As part of a joint reporting project with the Times Leader called Invisible Battles, Eyewitness News looks at the struggle, and the work being done to undo the damage.

Step inside a classroom transformed into a rain forest at The Graham Academy, a special education school for students with autism and behavioral challenges.

These students come from 30 different school districts. The school, founded in 2008, considers its curriculum a journey of discovery.

But part of that journey of discovery, social and emotional engagement, was sidelined for six months in 2020.

“When they were confined to the home setting, a lot of those skills that we work very diligently on were lost,” said Carol McGrane, Program Director at The Graham Academy.

“That’s a huge price to pay,” responded Reporter Mark Hiller.

“It’s a huge price to pay,” said McGrane.
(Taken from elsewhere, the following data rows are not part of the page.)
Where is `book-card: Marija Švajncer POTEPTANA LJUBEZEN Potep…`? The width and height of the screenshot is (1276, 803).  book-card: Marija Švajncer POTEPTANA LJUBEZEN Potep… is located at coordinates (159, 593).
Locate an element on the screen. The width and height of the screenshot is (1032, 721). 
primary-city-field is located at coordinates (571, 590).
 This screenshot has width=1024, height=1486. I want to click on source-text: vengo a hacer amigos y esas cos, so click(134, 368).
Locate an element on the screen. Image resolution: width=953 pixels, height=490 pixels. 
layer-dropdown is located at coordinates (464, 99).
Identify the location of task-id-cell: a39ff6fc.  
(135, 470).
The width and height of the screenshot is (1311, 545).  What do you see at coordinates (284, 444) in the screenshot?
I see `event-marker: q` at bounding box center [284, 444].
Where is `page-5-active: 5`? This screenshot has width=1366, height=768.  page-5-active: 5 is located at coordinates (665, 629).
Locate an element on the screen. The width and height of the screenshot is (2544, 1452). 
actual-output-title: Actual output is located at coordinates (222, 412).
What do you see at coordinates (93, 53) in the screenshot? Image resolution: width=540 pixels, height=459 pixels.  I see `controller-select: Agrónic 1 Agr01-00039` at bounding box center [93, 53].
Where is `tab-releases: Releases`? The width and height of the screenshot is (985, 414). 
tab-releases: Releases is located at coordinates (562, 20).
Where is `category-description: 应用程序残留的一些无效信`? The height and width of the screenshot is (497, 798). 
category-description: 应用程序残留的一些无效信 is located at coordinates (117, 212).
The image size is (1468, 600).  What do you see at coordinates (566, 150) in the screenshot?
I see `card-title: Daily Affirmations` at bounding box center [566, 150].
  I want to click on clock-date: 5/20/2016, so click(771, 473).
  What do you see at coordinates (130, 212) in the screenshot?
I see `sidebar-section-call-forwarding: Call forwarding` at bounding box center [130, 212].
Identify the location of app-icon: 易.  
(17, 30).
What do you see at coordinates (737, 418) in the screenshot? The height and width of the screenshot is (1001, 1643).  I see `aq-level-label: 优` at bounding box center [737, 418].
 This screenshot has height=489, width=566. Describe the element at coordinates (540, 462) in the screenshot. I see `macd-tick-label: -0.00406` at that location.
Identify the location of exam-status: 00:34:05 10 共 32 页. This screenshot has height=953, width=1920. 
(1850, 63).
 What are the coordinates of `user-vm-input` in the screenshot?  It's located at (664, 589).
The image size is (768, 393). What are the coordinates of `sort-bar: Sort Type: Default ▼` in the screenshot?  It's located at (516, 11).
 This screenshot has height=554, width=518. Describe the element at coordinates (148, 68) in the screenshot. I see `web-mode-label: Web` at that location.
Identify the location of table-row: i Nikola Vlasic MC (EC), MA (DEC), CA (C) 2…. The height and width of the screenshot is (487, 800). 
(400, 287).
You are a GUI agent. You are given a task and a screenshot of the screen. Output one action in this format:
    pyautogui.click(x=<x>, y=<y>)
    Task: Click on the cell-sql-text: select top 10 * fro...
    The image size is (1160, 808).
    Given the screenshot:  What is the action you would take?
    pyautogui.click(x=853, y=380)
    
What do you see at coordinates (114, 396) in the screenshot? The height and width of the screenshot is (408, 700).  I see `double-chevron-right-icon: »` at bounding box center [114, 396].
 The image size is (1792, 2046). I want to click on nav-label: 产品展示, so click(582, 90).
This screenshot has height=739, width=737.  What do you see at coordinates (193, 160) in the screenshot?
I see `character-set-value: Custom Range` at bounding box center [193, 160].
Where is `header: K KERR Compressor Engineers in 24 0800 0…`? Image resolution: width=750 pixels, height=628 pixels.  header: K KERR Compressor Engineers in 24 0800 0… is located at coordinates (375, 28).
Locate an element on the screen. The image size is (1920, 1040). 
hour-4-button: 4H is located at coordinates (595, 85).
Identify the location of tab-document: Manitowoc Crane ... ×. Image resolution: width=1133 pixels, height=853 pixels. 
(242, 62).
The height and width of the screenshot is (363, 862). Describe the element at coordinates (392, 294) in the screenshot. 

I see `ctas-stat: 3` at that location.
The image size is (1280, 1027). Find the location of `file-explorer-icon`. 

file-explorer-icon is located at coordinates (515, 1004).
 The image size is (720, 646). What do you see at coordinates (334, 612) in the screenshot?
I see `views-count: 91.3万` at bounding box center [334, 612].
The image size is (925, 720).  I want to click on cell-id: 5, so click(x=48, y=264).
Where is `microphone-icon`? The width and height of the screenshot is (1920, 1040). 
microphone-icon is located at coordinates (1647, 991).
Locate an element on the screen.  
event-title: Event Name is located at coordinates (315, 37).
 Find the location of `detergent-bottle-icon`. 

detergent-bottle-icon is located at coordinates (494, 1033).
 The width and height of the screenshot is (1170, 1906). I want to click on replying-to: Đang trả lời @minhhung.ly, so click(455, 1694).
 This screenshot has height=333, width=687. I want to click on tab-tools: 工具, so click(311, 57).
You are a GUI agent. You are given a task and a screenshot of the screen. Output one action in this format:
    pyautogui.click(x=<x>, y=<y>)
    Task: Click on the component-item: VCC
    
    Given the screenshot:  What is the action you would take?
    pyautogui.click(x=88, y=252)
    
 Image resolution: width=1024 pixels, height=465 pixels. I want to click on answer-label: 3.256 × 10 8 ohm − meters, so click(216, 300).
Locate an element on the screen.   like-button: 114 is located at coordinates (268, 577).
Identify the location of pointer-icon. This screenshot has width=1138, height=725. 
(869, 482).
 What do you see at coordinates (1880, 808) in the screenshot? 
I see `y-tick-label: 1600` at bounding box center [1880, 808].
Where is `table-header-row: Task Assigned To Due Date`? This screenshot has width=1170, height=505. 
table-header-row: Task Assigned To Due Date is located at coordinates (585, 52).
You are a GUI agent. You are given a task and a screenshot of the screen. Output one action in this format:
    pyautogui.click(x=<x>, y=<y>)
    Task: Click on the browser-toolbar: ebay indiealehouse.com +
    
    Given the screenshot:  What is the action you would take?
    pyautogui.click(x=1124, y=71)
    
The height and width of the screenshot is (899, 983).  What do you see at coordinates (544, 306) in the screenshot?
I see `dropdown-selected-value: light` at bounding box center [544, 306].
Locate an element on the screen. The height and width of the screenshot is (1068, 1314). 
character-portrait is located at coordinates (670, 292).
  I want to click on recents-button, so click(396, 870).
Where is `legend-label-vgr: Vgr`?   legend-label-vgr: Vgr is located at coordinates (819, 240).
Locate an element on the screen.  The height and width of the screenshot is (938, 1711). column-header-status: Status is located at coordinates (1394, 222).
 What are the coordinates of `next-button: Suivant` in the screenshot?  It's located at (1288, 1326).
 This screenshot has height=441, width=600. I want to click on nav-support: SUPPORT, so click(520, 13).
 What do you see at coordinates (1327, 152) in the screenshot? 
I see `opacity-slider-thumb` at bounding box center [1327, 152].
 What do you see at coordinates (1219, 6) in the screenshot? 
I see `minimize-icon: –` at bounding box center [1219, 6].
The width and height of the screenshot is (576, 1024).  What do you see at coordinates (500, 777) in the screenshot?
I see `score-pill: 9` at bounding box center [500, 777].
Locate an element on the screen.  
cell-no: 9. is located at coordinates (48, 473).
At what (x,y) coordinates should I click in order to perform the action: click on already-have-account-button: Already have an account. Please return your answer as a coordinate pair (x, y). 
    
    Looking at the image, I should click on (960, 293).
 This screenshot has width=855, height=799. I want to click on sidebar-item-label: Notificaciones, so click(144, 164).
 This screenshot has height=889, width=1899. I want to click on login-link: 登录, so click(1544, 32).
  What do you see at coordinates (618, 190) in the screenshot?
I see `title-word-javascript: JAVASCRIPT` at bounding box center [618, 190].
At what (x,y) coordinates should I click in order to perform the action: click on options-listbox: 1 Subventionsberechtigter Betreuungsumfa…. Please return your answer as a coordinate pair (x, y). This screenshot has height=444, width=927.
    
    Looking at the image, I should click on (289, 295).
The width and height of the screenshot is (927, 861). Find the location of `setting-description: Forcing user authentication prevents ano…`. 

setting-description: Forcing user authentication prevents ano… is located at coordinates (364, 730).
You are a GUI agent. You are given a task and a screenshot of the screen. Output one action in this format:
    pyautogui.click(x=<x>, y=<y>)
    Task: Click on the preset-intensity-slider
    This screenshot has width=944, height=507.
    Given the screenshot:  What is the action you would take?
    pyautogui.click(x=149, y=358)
Huge because it detrimentally impacted their mental health. According to research, 70% of people with autism have a mental health condition such as anxiety, depression, and attention deficit hyperactivity disorder (ADHD).

McGrane says it took a long time to get students who regressed to be able to communicate and share interactions once again with other students and adults. Some are still struggling.

“More of our higher functional students, they are more into video games and television and they have lost the social skill and cue of being able to get along with their peers,” said McGrane.

“They’re coming to the table, socializing, getting some enjoyment out of getting to know each other,” said Jason Davenport, Program Supervisor at The Graham Academy.

Davenport says he meets with classes to help them be successful. If a student is experiencing challenges, Davenport says that meeting becomes one-on-one.

“You’ve got some who are more extroverted, some more introverted, you know some that cope different ways. You know, that’s, it is, it’s very much an individual thing because the child is going to process in the way they need to,” said Davenport.